Сельхозпредприятия остаются в Западной Германии типичными фермерскими хозяйствами, а в Восточной Германии реформа началась с возврата земель прежним владельцам, ввиду чего там или восстановилось фермерство, или возникли кооперативы частников (собственников земли). Этот факт доказывается и структурой занятости в сельском хозяйстве страны: из общей численности в 1,57 млн. человек, 1,33 млн. — семейные работники, остальные (всего 240 тыс. человек) — нанятые на постоянной основе.
Поэтому следует говорить не о нескольких эффективных собственниках (капиталистах), но о целом крестьянском классе, при практически полном отсутствии эксплуатации чужого труда. Чем не рыночный социализм, чем не воплощение социальной справедливости?
Разумеется, технологические прорывы возможны. Но, как говорится, на отдельных направлениях, в отдельно взятых «передовых» хозяйствах. Но если ставить только на технологию, то следует отказаться от рассуждений по поводу социального возрождения деревни. Нет у нее будущего.

- ИСХОДНЫЕ ДАННЫЕ
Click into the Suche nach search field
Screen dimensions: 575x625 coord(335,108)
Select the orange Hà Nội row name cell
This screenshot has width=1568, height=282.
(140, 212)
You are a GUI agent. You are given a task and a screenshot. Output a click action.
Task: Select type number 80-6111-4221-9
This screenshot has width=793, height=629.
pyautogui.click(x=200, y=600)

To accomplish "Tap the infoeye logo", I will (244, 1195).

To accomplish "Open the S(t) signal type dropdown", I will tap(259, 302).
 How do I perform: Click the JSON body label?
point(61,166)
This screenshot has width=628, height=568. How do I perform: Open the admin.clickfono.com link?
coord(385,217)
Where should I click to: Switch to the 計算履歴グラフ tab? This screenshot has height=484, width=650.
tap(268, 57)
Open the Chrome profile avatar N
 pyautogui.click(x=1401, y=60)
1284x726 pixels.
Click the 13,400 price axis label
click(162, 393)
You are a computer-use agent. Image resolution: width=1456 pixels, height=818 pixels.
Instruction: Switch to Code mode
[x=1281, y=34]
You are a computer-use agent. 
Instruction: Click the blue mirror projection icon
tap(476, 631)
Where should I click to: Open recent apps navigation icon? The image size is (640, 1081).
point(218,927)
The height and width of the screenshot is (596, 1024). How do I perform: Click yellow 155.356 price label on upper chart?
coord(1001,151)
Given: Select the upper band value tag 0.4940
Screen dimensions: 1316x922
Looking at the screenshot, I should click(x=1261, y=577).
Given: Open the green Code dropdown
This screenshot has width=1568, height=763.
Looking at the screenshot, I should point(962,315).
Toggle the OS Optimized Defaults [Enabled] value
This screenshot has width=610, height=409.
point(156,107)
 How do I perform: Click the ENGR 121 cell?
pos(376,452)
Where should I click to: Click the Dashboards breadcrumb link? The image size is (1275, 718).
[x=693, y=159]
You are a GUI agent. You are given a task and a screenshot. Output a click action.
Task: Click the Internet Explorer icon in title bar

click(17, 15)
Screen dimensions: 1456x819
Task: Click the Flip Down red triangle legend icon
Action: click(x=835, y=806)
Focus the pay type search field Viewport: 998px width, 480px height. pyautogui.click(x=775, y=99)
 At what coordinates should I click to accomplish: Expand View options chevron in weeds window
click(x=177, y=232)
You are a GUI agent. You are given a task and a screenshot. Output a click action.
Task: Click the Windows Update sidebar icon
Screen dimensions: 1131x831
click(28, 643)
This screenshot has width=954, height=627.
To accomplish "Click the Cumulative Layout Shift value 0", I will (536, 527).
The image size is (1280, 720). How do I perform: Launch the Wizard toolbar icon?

- ЗАДАНИЕ 1
Ответьте по тексту о сельском хозяйстве Германии:
(a) Сколько всего человек занято в сельском хозяйстве страны?
(b) С чего началась реформа в Восточной Германии?
(c) От чего, по словам автора, следует отказаться, если ставить только на технологию?
- ЗАДАНИЕ 2
Изложите суть текста о сельском хозяйстве Германии в двух предложениях.
- ЗАДАНИЕ 3
Допишите следующую часть текста о сельском хозяйстве Германии, начиная сразу после его последнего предложения.
Позиции выше — самостоятельный материал, отдельный от текста.

- ОТВЕТ 1
(a) 1,57 млн человек.
(b) С возврата земель прежним владельцам.
(c) От рассуждений по поводу социального возрождения деревни.

- ОТВЕТ 2
В Западной Германии сельхозпредприятия остаются типичными фермерскими хозяйствами, а в Восточной после возврата земель прежним владельцам восстановилось фермерство или возникли кооперативы собственников; из 1,57 млн занятых 1,33 млн — семейные работники. Поэтому автор говорит о целом крестьянском классе почти без эксплуатации чужого труда и считает, что при ставке только на технологию у деревни нет будущего.

- ОТВЕТ 3
Еще раз о ножках
К слову, молочное и мясное животноводство у нас осуществляется на прогрессивных в технологическом плане комплексах. Некоторые из них по количеству откармливаемых десятков тысяч голов вполне можно было бы назвать «свиноградами». Такие подходы, равно как и строительство крупнейших мясокомбинатов, было привнесено в СССР из Америки, где, как известно, все большое: дома, мосты, автомобили. Но заковыка: наши гиганты никогда не справлялись с задачей «наиболее полного удовлетворения» пищевых потребностей трудящихся. Производили немного и дорого. А в начале 90-х, когда речь зашла о спасении населения от физического голода, из-за океана потоком хлынули куриные окорочка («ножки Буша»).
Очень дешевые, что едва не разорило отечественный птицепром. Для спасения пришлось резко повысить таможенные пошлины. И что? Наши птицеводы опять теребят правительство, требуют оградить Отечество от экспансии импортной курятины. Почему? Цены наших птицеводов по сравнению с 2001 г. увеличились на 31,6%, на импортный товар снизились на 0,5%.
Капиталистический строй земледелия характеризуется тем, что, во-первых, подавляющая часть земли сосредоточена в руках крупных землевладельцев, сдающих землю в аренду (Леонович); во-вторых, капиталисты-арендаторы ведут эксплуатацию наемных рабочих; в-третьих, существует частная собственность на средства производства, в том числе на землю, многочисленного класса мелких и средних крестьян. Сельское хозяйство буржуазных стран, несмотря на рост капитализма, еще в значительной степени раздроблено между мелкими и средними крестьянами, которые эксплуатируются капиталистами.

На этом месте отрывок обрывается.